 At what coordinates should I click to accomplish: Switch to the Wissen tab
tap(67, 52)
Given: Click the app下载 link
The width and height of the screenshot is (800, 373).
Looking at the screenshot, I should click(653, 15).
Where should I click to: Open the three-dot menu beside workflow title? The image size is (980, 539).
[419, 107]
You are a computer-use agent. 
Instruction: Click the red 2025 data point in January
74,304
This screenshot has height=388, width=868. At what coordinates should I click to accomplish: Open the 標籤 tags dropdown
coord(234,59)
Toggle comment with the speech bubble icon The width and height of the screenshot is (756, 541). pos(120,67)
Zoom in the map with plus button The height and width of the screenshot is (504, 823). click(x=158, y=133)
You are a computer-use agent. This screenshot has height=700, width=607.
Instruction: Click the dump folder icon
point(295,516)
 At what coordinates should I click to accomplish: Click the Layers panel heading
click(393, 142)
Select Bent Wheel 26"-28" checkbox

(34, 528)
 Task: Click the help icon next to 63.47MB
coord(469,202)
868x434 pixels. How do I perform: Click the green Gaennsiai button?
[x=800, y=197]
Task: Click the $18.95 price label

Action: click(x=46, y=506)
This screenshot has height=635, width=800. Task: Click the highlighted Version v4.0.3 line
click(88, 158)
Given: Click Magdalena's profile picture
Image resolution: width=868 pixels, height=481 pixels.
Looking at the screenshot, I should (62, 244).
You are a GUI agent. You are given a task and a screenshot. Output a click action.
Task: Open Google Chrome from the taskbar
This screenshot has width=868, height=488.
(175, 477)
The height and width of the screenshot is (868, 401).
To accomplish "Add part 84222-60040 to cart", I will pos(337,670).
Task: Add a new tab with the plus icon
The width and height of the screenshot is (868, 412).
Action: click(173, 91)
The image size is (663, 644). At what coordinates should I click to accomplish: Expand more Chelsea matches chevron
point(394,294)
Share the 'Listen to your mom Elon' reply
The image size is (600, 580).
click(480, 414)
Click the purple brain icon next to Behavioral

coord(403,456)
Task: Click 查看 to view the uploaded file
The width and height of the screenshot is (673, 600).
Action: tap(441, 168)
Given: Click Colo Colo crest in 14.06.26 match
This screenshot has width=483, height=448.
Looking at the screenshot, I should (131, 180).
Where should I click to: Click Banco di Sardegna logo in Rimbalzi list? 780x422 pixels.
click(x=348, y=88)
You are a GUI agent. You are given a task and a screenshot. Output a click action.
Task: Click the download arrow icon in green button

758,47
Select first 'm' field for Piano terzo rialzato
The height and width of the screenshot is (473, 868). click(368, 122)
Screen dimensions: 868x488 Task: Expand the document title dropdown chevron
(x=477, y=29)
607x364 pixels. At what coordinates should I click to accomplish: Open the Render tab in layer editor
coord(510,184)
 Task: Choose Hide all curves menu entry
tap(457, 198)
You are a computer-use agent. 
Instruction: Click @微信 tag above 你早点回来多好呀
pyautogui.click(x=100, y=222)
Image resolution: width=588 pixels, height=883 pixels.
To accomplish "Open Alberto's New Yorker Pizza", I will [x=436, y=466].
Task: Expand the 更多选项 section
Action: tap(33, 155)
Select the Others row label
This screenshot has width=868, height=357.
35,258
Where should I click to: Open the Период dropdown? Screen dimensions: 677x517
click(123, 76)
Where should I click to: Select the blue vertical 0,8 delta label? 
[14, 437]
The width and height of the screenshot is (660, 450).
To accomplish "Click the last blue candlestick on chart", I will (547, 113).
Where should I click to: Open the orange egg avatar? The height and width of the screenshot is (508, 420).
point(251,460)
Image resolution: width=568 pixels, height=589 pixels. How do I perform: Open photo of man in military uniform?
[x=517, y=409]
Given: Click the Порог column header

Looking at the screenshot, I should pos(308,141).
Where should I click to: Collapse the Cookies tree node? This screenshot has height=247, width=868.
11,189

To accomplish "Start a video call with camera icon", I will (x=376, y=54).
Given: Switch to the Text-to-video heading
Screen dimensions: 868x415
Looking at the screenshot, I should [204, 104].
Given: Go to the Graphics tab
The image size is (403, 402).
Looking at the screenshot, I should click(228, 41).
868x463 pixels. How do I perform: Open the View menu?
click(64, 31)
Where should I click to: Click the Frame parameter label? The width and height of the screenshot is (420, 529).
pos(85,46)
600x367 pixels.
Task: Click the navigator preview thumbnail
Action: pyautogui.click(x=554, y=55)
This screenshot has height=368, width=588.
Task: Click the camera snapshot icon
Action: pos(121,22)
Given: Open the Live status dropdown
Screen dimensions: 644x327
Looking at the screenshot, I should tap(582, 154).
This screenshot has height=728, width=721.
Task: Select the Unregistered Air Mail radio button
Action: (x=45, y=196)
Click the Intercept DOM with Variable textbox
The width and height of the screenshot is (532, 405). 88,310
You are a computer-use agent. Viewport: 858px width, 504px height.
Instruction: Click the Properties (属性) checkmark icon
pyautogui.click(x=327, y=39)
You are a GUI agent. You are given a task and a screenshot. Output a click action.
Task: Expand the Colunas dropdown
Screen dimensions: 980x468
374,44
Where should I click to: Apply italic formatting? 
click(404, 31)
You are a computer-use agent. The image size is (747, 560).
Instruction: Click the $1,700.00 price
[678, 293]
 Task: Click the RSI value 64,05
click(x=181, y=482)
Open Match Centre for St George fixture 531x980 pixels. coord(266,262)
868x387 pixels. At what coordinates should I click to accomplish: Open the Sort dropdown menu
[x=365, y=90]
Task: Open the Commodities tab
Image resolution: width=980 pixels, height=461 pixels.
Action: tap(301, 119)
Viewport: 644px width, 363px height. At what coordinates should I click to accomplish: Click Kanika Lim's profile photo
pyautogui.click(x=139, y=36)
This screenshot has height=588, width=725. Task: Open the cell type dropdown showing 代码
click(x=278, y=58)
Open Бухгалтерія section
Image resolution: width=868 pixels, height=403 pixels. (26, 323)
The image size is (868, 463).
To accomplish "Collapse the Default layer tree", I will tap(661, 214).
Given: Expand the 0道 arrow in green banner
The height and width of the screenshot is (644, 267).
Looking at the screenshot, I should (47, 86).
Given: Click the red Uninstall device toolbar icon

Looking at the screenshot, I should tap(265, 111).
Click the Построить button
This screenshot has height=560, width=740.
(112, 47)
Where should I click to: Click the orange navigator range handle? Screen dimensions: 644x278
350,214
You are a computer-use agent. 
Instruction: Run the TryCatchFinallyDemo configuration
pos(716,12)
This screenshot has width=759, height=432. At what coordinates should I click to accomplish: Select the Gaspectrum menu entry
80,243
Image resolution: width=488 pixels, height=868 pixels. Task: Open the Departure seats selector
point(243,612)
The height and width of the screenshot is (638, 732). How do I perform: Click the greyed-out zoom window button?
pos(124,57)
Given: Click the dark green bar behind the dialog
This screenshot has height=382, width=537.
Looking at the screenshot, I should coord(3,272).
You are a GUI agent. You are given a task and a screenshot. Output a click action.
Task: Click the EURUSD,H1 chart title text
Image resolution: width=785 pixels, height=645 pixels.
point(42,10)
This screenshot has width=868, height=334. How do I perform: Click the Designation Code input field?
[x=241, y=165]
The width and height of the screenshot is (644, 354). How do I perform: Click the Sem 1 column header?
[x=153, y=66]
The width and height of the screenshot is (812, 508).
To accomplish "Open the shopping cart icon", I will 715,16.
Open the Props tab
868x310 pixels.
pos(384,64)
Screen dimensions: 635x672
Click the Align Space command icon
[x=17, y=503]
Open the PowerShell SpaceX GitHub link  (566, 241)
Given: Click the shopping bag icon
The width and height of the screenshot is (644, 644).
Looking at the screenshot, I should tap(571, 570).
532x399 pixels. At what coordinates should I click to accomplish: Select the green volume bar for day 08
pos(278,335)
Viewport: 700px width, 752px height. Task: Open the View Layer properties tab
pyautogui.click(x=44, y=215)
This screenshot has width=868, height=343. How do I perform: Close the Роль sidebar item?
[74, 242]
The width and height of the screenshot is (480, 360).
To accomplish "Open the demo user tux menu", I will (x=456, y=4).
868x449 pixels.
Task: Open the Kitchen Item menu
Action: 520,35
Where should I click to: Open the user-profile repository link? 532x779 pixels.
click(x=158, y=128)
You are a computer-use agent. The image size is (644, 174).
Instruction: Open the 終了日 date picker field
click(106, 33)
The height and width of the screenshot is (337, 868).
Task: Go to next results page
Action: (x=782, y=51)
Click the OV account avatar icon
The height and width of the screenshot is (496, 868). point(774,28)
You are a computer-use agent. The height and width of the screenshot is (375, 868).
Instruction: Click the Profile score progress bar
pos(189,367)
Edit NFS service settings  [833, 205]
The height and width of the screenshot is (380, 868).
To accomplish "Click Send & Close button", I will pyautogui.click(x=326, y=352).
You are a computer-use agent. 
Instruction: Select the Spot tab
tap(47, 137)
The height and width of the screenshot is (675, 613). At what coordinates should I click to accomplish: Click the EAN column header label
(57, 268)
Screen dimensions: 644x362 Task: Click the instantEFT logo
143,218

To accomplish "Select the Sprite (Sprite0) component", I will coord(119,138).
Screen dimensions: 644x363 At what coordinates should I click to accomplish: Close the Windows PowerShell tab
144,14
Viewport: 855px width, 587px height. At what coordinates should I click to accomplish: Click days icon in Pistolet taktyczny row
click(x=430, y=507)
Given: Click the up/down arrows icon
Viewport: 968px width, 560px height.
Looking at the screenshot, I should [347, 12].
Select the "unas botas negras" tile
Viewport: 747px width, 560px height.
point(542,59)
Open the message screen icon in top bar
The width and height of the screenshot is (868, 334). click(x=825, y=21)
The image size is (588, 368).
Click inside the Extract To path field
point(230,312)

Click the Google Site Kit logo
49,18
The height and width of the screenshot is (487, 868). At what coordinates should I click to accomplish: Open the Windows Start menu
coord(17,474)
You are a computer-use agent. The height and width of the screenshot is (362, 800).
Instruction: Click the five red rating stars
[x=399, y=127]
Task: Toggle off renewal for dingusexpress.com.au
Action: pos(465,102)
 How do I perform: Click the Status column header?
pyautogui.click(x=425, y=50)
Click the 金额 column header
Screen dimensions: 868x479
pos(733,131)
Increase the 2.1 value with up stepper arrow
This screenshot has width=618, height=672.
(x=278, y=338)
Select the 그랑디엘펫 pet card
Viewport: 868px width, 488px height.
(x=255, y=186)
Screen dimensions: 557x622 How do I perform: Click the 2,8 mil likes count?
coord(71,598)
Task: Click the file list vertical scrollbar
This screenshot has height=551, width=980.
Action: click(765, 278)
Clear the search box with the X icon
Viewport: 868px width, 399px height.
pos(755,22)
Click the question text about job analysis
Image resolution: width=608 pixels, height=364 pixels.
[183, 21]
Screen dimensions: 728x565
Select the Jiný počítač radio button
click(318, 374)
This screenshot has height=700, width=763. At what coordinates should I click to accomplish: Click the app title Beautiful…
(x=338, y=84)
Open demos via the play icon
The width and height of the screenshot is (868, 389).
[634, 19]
============================================================
## The task:
The answer should consist only of the number of lines above in which "chart" appears.

## Output of the task:
2